Each month, we invite special guests from different disciplines and backgrounds to give our founders new perspectives which they can apply in their companies on a daily basis.
One of the latest events was hosted by 212’s own, Dr. Maher Hakim. In addition to being an investor, a coach, a mentor, and an ecosystem builder, Maher is also a prestigious university lecturer. Based on his experience working with founders over the years, as well as starting his own companies, Maher identified eight important traits of successful tech entrepreneurs..
In this post I will present the eight traits from Maher’s fascinating presentation, and why, in his view, these are very important to becoming a successful entrepreneur.
Let’s start with being a ‘risk-taker.’ You have to take tremendous risk to create a space for differentiation, just take a look at founders of success story companies such as Box, Fitbit, and Khan Academy.
In your startup, over time, you will be faced with thousands of decisions and tradeoffs, all of which involve some level of risks. A startup cannot succeed if it doesn’t take risks continuously. Pursuing a high-growth opportunity and creating a significant impact require a level of risk taking that is very different from traditional entrepreneurship ventures. Without the risk appetite, it will be very difficult to beat the competition, to raise money, to create the proper culture, etc.
Innovator (AKA the Kid)
Kids learn new ideas and concepts with lightning speed, and in an unexplainable way. They observe, question, and absorb without hesitation. Kids wonder about different things, network a lot, and talking to strangers is natural for a child.
However, we tend to lose these behaviors when we get older, and our ability to learn becomes more structured.
From an investor’s perspective, this is one of the most important characteristics.
Scorecard questions we always ask after a startup meeting:
Are these founders (or founder) coachable?
Is the team open to learning new things or do things differently?
The “kid’s DNA” allows founders to learn. To be a successful entrepreneur, you need to keep learning on a consistent basis.
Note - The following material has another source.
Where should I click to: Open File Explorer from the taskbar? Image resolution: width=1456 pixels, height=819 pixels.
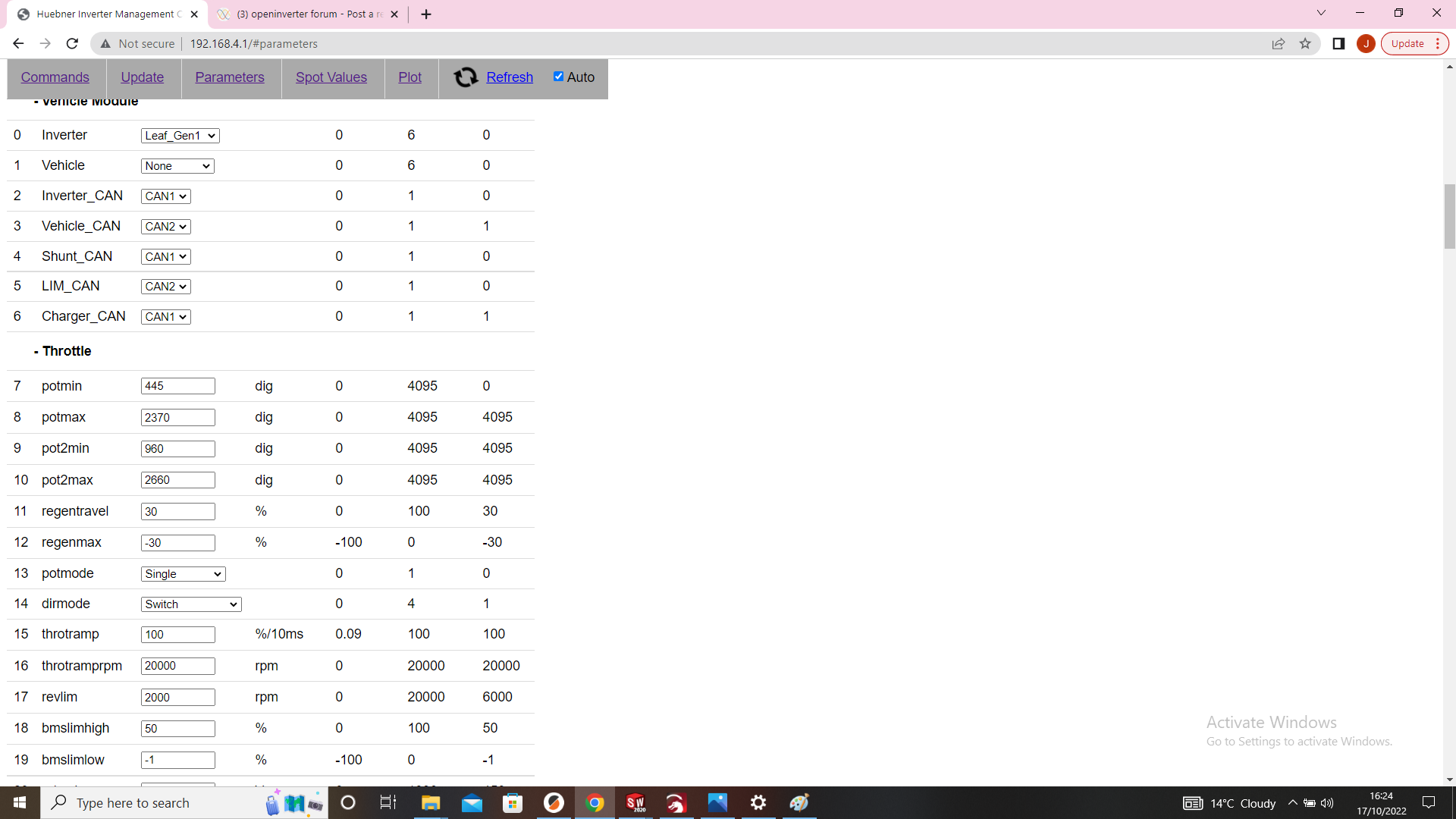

The innovation process is messy, unstructured and creative. But left unchecked, it will create chaos in the organization. On the other hand, structured processes and proper planning will ensure things go smoothly and predictably but will produce little creativity and innovation.
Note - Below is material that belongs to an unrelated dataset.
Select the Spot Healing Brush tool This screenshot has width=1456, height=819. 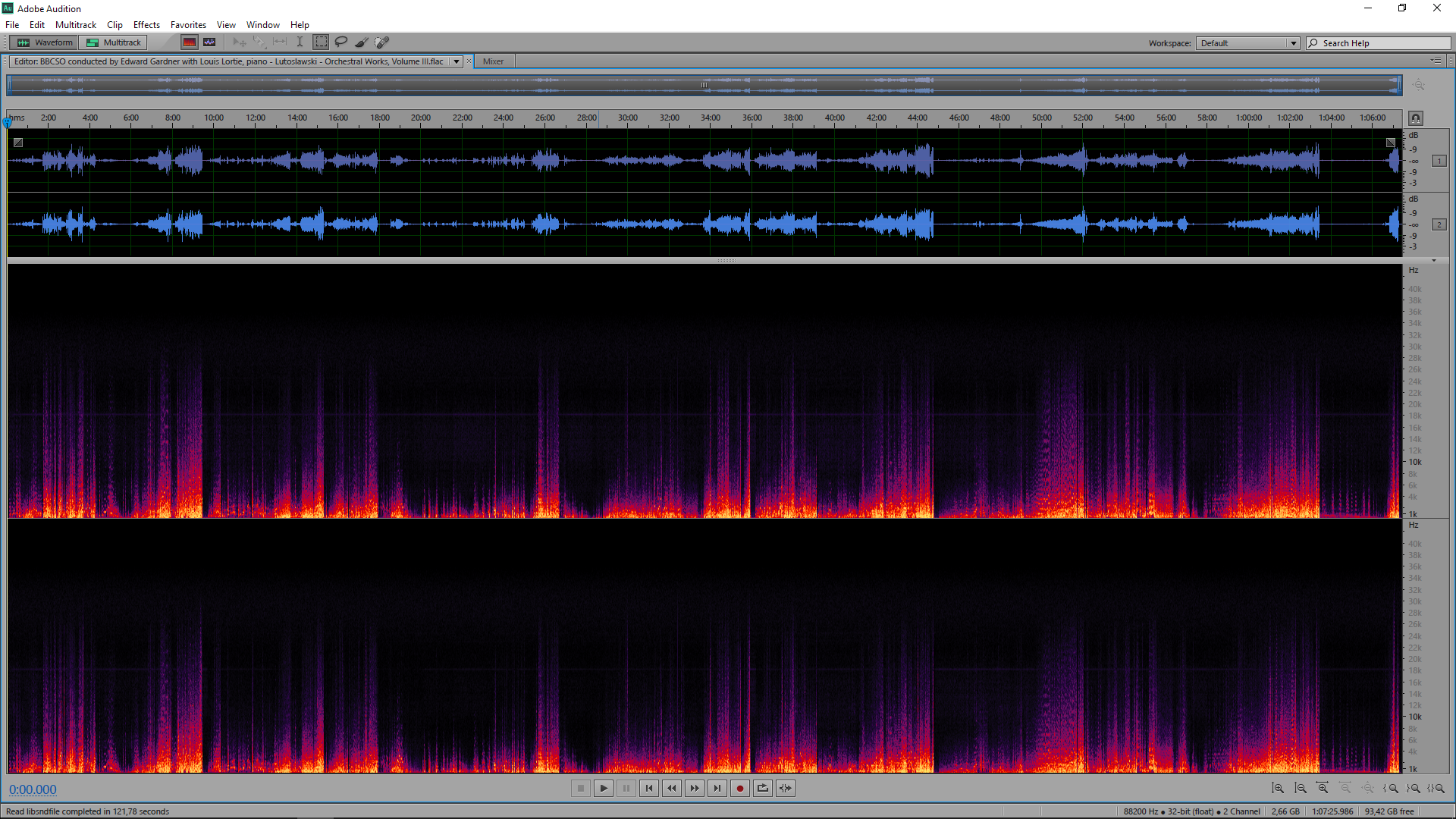382,42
Your biggest challenge is to create the right environment within your startup, where your team members are free to create and innovate, but at the same time, are committed to deliverables, goals, and outcomes.
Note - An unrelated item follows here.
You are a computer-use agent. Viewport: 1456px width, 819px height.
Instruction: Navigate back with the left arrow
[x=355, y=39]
One great example of an innovative culture is Pixar. Each movie that Pixar makes is akin to a startup. Pixar created a culture and processes where the most memorable moments, characters, interactions, lines, etc., in any of its movies were created during the development of the movie, through collisions of ideas by great minds working collaboratively and creatively. You should think of your startup as a Pixar movie.
To “fundraise” means to be continuously selling yourself and your company.
From your first meeting with early-stage investors, they will be asking themselves: Can this entrepreneur continue to raise the next rounds of funding?
To become a successful tech entrepreneur, you’ll need to learn the fundraising process: when to fundraise, from whom and how much — at every stage of your company.
One reason startups beat large companies is because they are better at deploying capital and talent to go after a certain opportunity.
Think about it. If you are not better at deploying and optimizing your money and talent than a larger company, then you will ultimately lose: they have more money and talent than you do.
Knowing what to say “no” to, focusing on a few targeted goals, getting the most out of your people, and reducing noise and “office politics” within your organization are all ways where you can do better than larger companies.
High growth tech companies are global by nature. To succeed in this business, you need to act global, hire global, think global, and even eat global. In short, you need to be global.
Do you know that Italian cuisine had no tomatoes in it before the discovery of the America? Tomatoes were originated from America, so until the fifteenth century, Italians made their food…. Without tomatoes.
If the Italians did not have a global perspective, we would all be eating pizzas and pasta today…. without tomatoes. Actually, we would probably NOT be eating pizzas and pasta.
We are all born with certain talents, but to turn these talents into skills, we need to put in the effort. And to turn your skills into achievements, you will need to put in even more effort. To endure the hard work that is required to succeed, you must enjoy what you are working on. You need “grit” — which is a combination of passion and perseverance. In her excellent book “Grit”, Angela Duckworth defines a simple formula for achievement:
Talent x Effort = Skill
Skill x Effort = Achievement
Empathy is your ability to see the world from others’ points of view. Not just to “see” it but “feel” it and immerse yourself in it.
Without empathy, you cannot build a successful product, you cannot assemble a lead a great team, you cannot align your investors and partners. Empathy does not necessarily mean you have to have the same pain and joy that someone else feels, but you do have to be able to understand it.
I end with empathy because it is the most important trait.
Some of the other traits mentioned above are easier to learn. For example, the fundraising process and tools are easily accessible and can be learned. But If you don’t have the passion for selling yourself (i.e., you don’t have the “grit” for fundraising), your fundraising journey will be difficult.
If you see some of traits above in yourself, you will probably understand why destiny has put you in your position today.
I hope you enjoyed this blog. Please share your thoughts on what traits are most important to the success of your company.